Challenge
Reproduce the listing below word for word, starting at the line that contains "Task: Click the durable" and continuing through the end of the listing. Leave out the pictures.

Listing for locating described items
'''

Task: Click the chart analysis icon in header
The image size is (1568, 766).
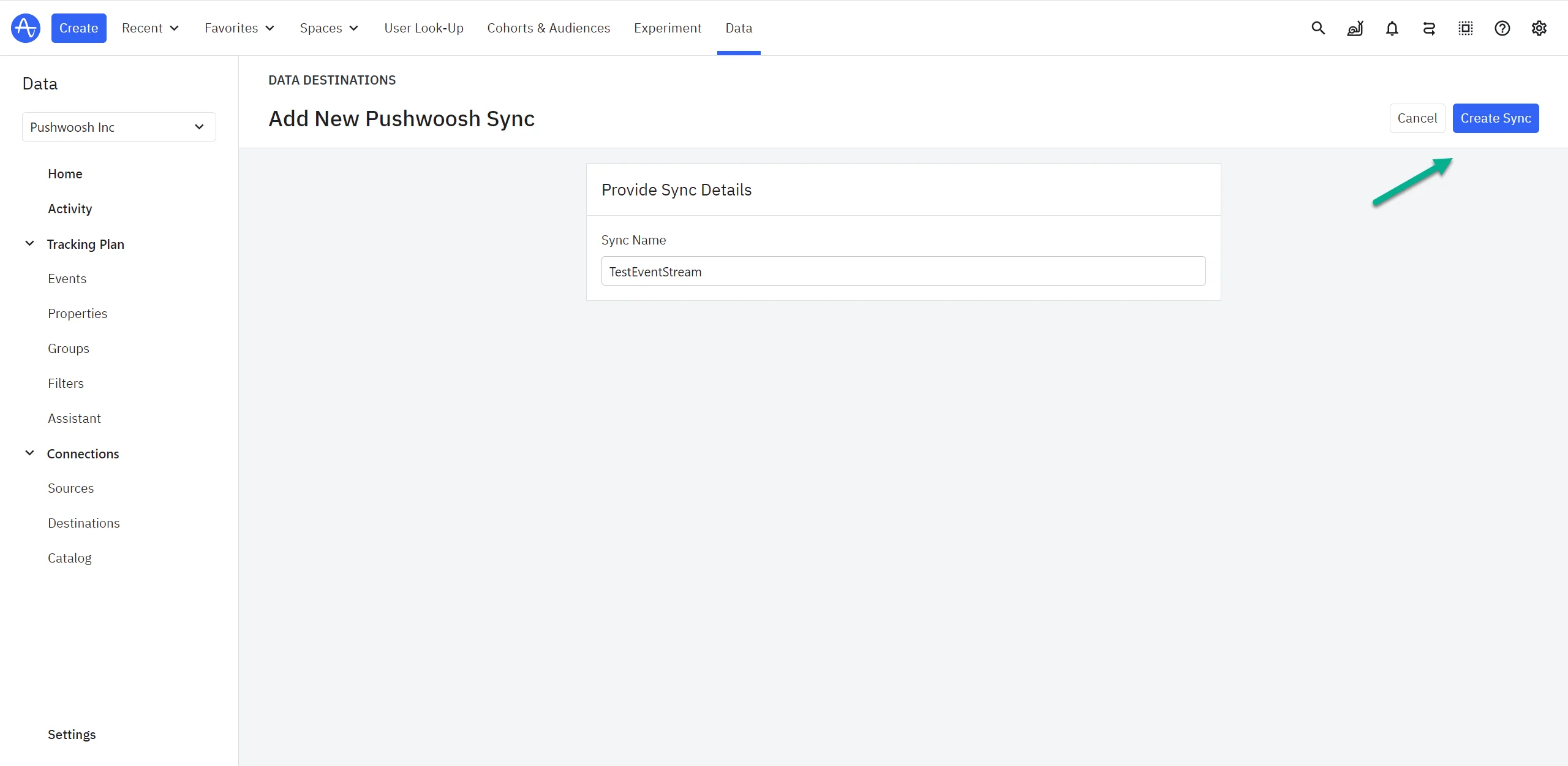Action: coord(1355,28)
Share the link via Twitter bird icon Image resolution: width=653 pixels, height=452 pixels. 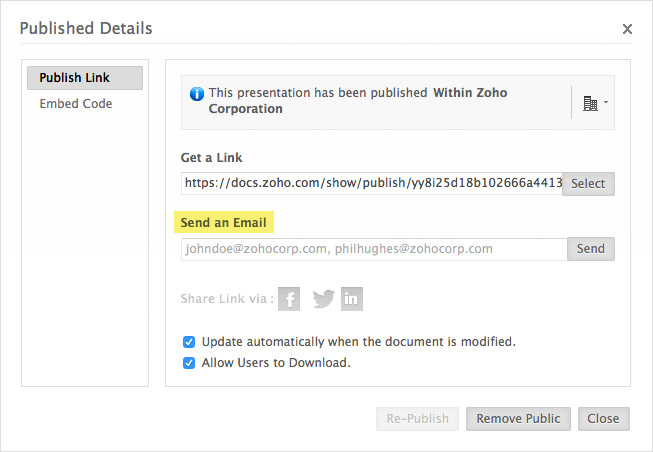click(x=324, y=299)
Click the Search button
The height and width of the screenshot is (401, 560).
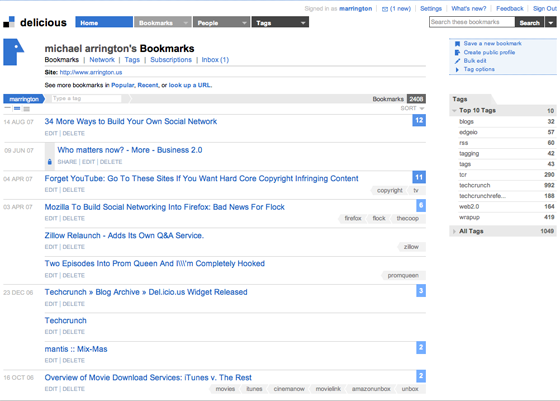(x=530, y=22)
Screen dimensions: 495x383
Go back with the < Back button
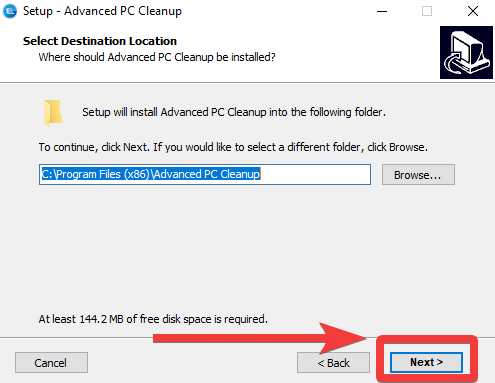333,363
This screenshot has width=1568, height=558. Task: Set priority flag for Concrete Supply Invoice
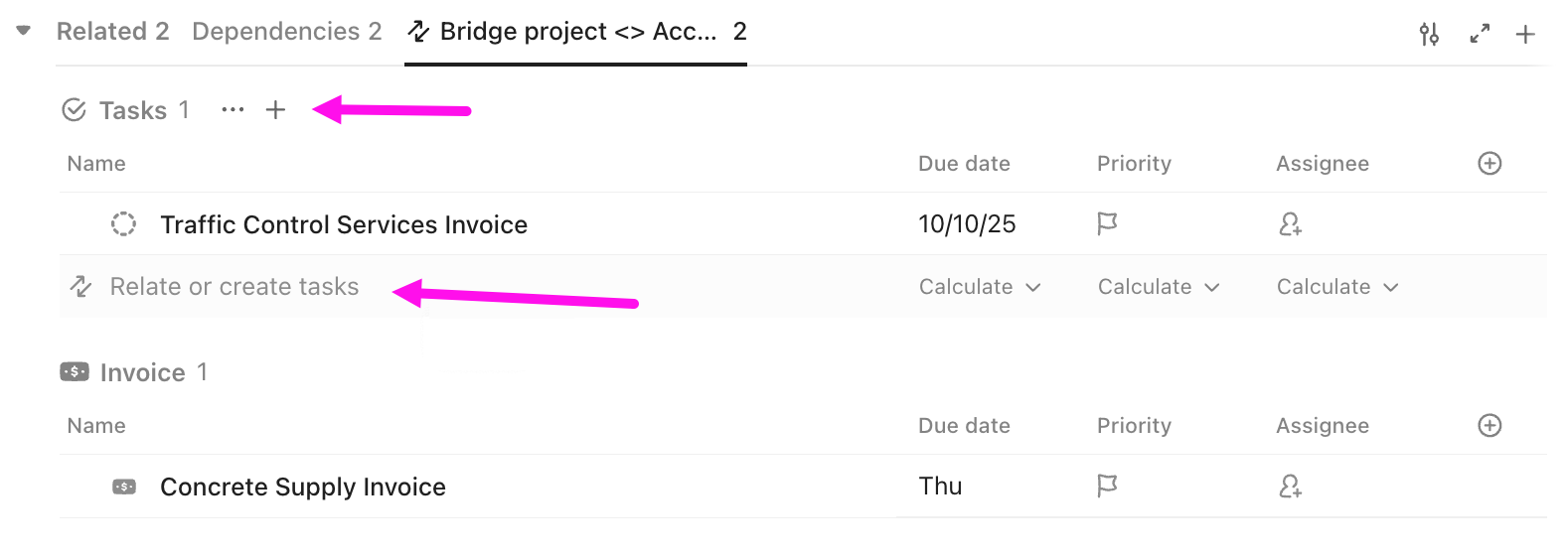coord(1107,487)
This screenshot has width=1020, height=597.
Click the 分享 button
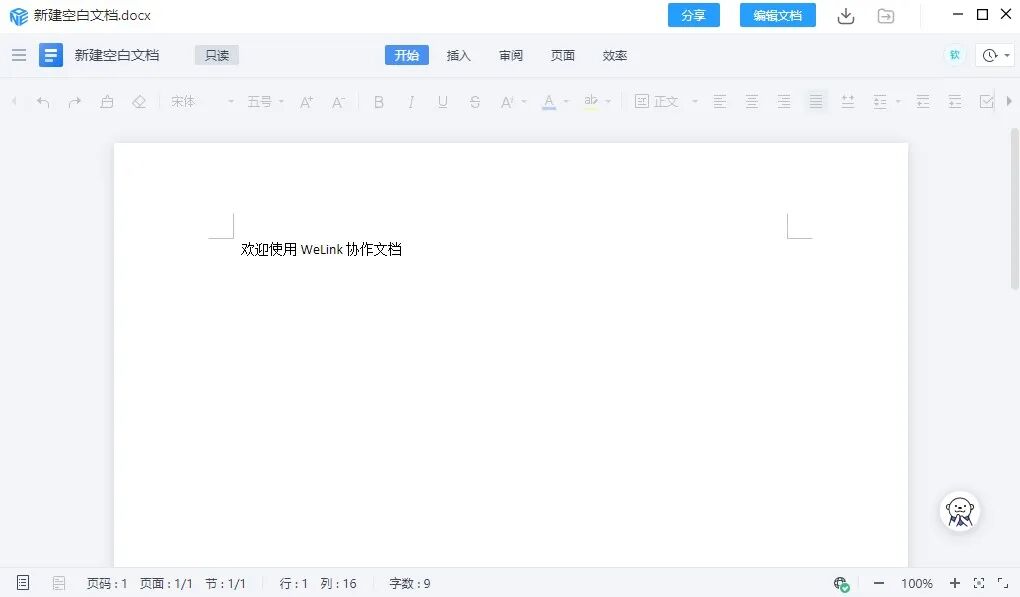click(x=693, y=16)

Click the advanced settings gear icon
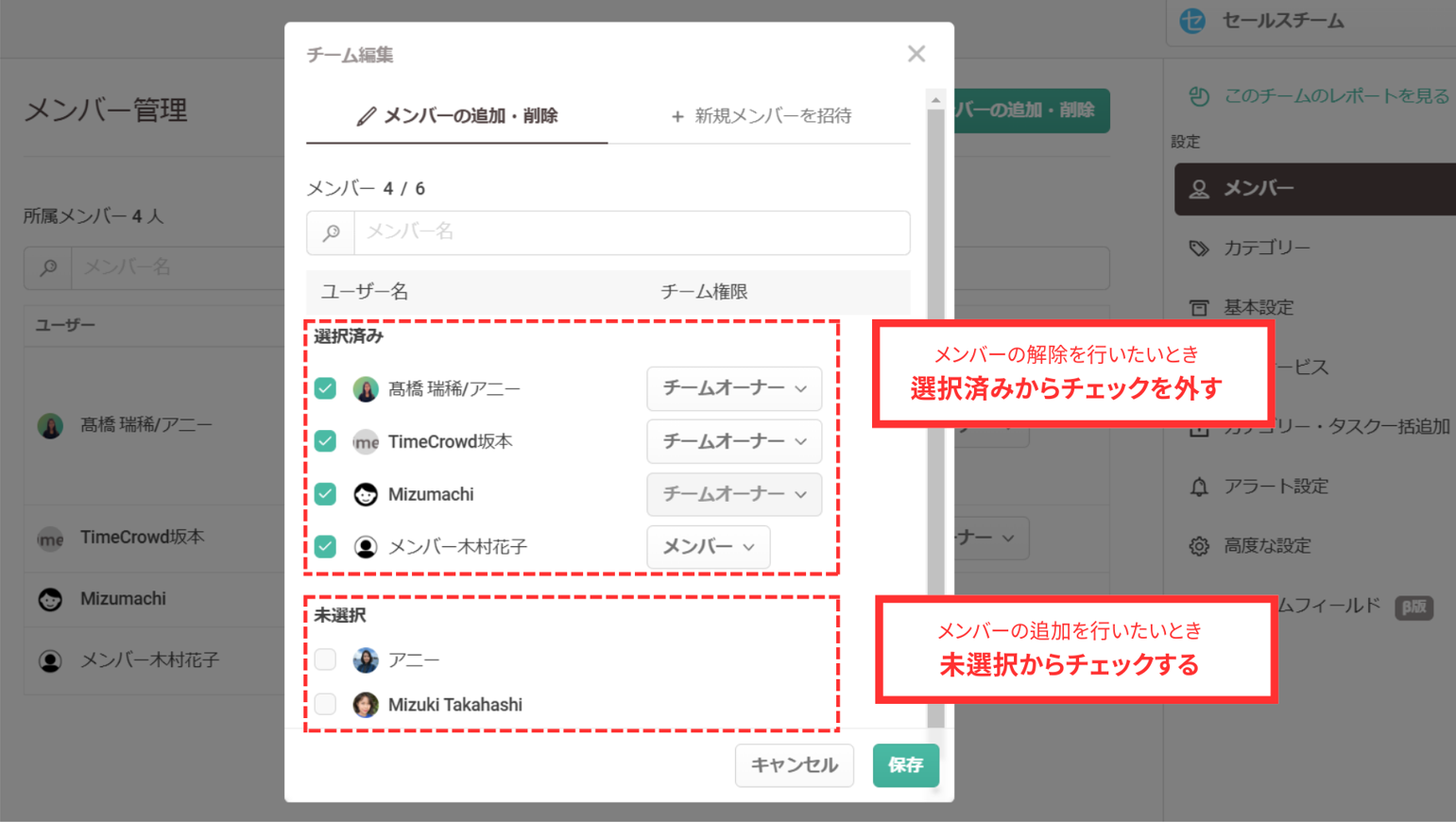pyautogui.click(x=1199, y=546)
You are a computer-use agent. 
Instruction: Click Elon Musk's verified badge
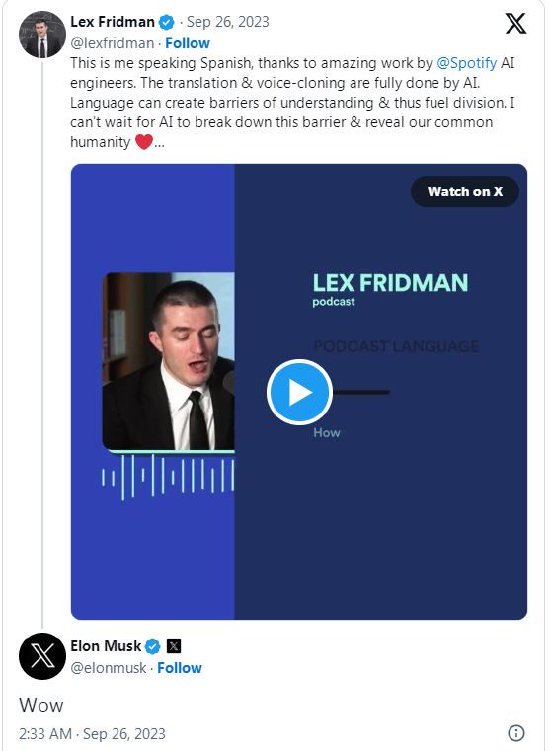coord(153,647)
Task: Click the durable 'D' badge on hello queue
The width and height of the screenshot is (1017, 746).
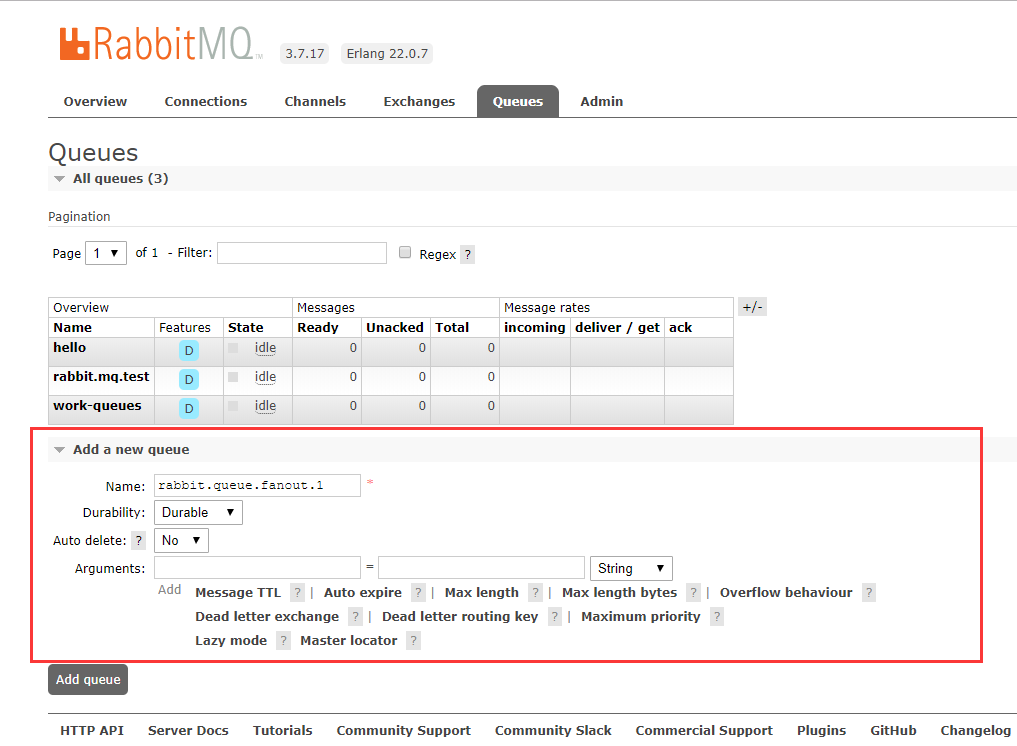Action: tap(188, 350)
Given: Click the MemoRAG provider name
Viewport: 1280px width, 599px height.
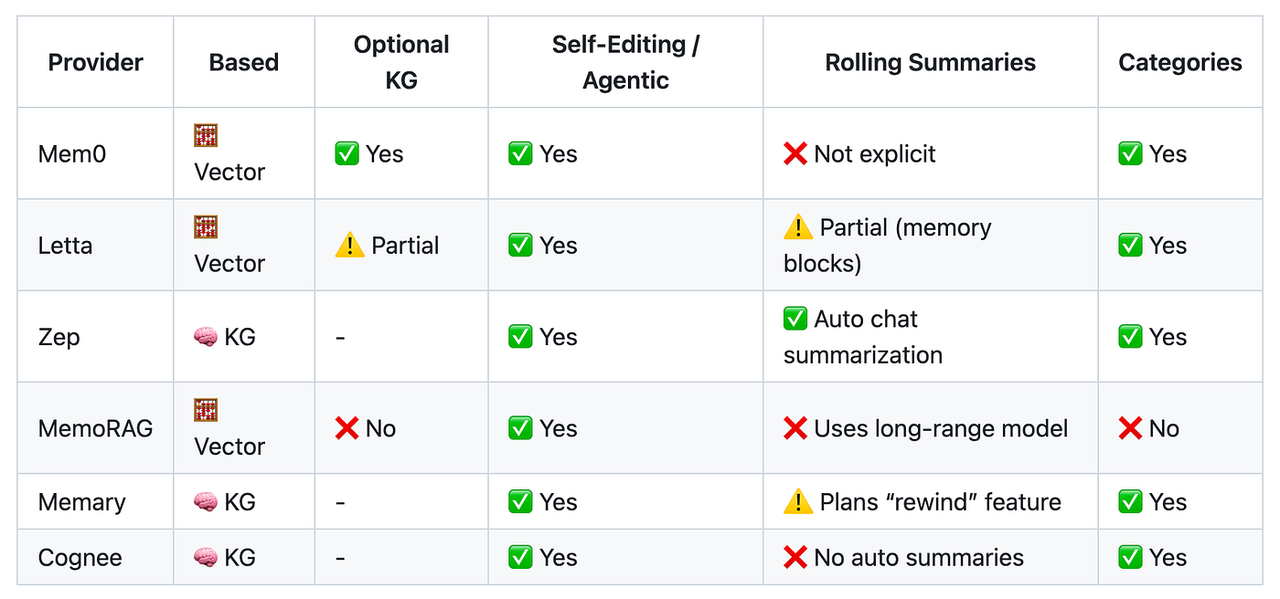Looking at the screenshot, I should pos(95,429).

'''

Result of this task
Task: Click the durable 'D' badge on hello queue
The width and height of the screenshot is (1017, 746).
Action: tap(188, 350)
Given: Click the MemoRAG provider name
Viewport: 1280px width, 599px height.
Looking at the screenshot, I should pos(95,429).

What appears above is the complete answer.